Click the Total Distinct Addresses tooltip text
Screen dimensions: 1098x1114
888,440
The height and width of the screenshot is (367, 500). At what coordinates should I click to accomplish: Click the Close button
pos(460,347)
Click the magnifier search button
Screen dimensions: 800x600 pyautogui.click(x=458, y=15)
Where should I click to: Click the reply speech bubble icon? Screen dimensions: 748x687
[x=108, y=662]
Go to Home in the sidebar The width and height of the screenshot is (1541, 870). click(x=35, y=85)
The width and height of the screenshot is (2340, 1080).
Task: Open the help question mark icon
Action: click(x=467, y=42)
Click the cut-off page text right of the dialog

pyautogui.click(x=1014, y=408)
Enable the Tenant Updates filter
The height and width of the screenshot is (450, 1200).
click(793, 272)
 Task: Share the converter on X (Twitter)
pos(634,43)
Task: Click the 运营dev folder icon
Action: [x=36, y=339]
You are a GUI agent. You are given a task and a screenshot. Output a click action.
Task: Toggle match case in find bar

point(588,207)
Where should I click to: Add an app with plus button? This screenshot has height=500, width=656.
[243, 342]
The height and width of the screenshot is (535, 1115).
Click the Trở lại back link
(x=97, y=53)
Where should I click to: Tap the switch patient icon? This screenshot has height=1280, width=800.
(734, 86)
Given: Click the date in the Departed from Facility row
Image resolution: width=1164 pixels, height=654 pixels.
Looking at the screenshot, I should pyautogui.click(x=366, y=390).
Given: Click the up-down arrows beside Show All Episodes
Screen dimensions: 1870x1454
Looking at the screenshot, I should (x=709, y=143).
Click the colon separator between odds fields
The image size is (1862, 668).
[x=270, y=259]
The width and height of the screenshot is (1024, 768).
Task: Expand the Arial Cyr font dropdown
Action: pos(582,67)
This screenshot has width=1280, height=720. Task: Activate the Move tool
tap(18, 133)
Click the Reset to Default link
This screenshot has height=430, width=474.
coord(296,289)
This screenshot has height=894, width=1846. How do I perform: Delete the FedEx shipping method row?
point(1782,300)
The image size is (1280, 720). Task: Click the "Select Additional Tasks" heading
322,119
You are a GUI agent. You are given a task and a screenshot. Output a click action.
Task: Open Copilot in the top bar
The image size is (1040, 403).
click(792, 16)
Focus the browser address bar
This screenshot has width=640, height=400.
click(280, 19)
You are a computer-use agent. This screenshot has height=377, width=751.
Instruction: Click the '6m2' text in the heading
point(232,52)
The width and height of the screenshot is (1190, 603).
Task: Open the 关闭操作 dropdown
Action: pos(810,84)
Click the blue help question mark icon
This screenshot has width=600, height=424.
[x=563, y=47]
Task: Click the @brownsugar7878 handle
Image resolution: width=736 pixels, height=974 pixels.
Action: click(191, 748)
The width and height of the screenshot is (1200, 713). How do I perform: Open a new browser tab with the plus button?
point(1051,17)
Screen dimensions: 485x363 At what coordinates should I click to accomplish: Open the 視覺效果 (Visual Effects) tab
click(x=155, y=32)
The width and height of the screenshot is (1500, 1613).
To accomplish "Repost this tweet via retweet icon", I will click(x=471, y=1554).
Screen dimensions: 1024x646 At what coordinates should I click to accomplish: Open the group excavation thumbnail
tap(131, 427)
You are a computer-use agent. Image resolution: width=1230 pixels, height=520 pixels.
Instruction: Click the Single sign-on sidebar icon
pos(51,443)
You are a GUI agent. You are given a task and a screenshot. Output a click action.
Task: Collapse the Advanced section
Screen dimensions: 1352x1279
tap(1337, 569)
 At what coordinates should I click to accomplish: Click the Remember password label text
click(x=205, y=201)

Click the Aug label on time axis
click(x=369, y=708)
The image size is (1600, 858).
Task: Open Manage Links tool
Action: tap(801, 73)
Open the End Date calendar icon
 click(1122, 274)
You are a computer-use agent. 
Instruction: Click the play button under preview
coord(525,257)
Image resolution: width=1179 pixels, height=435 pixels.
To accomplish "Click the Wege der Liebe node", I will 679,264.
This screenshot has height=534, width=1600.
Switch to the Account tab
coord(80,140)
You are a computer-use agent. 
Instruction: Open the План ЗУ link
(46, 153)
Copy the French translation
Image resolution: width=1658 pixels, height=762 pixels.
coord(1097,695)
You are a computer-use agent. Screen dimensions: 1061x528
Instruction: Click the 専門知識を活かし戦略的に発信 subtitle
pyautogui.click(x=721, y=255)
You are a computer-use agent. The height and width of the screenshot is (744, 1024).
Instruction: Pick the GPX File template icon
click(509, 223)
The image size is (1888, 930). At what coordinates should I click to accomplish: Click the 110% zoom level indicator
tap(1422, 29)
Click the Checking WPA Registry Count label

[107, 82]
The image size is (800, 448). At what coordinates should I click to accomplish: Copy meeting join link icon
##############################
- Task statement: Set down precisely the lines above between the line holding "The height and width of the screenshot is (535, 1115)." and the line holding "Click the colon separator between odds fields", inclusive, and nothing beyond them.

- Response to this task:
The height and width of the screenshot is (535, 1115).
Click the Trở lại back link
(x=97, y=53)
Where should I click to: Tap the switch patient icon? This screenshot has height=1280, width=800.
(734, 86)
Given: Click the date in the Departed from Facility row
Image resolution: width=1164 pixels, height=654 pixels.
Looking at the screenshot, I should pyautogui.click(x=366, y=390).
Given: Click the up-down arrows beside Show All Episodes
Screen dimensions: 1870x1454
Looking at the screenshot, I should (x=709, y=143).
Click the colon separator between odds fields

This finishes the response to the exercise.